The unexpected extension - granted at the request of both firms - surprised the market, which had been expecting Xstrata to announce its decision by Monday at the latest.
Analysts attributed the delay to talks around management incentive schemes and the nomination of Glencore's chief executive for the top job at the merged entity, rather than Xstrata's, which was proposed by Glencore in what it called its final offer, made earlier in September.
Shares in Xstrata closed down 4.2 percent in London while Glencore fell 1.7 percent.
"The extension was requested to enable Xstrata's independent non-executive directors to take full account of feedback from consultation with key Xstrata shareholders," Xstrata said in a brief statement.
It now has until October 1 to say whether or not it will recommend Glencore's offer to shareholders, having first backed a lower offer in February.
Glencore, already Xstrata's biggest shareholder, raised its offer to 3.05 shares for every Xstrata share held from a previous offer of 2.8 shares, in a last-ditch attempt to rescue the deal after Xstrata's second-biggest investor Qatar Holding demanded improved terms in June.
The new proposal differs from the original one, not only in value but also in the fact that Glencore's chief executive, Ivan Glasenberg, is to take over the helm of the combined business from Xstrata chief Mick Davis within six months.
Davis would have stayed for at least three years under the original deal.
Some shareholders and analysts said that while the delay to Xstrata's decision was negative for the share price and raised uncertainty, they still expected Xstrata to back the deal.
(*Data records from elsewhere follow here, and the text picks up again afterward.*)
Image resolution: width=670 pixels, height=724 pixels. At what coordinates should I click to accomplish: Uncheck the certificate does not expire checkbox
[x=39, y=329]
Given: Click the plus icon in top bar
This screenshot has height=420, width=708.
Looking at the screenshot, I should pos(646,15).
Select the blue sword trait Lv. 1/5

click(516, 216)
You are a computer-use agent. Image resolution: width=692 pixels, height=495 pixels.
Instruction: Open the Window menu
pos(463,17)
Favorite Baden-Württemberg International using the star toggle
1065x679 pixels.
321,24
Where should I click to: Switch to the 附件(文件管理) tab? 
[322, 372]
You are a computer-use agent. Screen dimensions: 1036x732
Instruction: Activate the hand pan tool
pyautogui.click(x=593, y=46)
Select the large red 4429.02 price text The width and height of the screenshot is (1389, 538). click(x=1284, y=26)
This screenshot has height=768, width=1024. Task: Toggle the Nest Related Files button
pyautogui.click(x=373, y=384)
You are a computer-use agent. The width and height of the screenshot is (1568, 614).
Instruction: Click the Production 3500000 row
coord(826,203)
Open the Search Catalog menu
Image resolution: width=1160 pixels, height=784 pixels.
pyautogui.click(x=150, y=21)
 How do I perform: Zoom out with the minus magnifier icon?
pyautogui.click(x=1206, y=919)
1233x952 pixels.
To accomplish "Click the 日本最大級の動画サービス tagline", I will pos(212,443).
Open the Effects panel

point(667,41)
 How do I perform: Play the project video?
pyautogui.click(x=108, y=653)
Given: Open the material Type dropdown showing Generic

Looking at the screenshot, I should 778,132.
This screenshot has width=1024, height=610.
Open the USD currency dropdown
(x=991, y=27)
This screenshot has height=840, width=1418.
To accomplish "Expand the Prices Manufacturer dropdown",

"We still think Xstrata's board will give its approval on or before October 1," said Anne-Sophie D'Andlau, co-founder of Paris-based hedge fund firm CIAM who, like a number of hedge funds, has profited from a long Xstrata, short Glencore position.
The management changes and issues around the retention of key Xstrata staff were likely to be on the investor feedback list with which Xstrata was grappling, said some analysts.
"What points of substance were not raised at the 2.8 exchange ratio that are now being raised when it was supposedly all buttoned up at 2.8? Clearly it all comes back to the role of Mick Davis," Bernstein analyst Paul Gait said.
Davis has held the top job at Xstrata for a decade, building it up from a $500 million collection of zinc and ferrochrome assets into the world's fourth-largest diversified miner.
Qatar owns more than 12 percent in Xstrata, giving it a key position in a deal structure which allows just 16.5 percent of Xstrata shareholders to block any bid.
Investors have been broadly supportive of the revised offer, though Qatar has yet to make its view public.
Qatar declined to comment on the granting of the extension after saying earlier this month it was considering its position and would take into account the views of Xstrata's board.
Glencore has invited Xstrata to suggest changes to the retention and incentive packages for the miner's staff to help ensure the arrangements are acceptable to independent Xstrata shareholders.
The hefty pay packages offered to retain over 70 of Xstrata's top managers in the original deal plan had irked investors, and in June Xstrata took steps to try to appease shareholders by proposing that awards would be paid entirely in shares and would only fully vest if an additional $300 million of cost savings were achieved in two years.
Some investors see the incentive packages as important to the merged entity's future success, believing in the need to retain top Xstrata managers who will be in charge of new mining projects which are set to boost the company's volumes by 50 percent by 2014.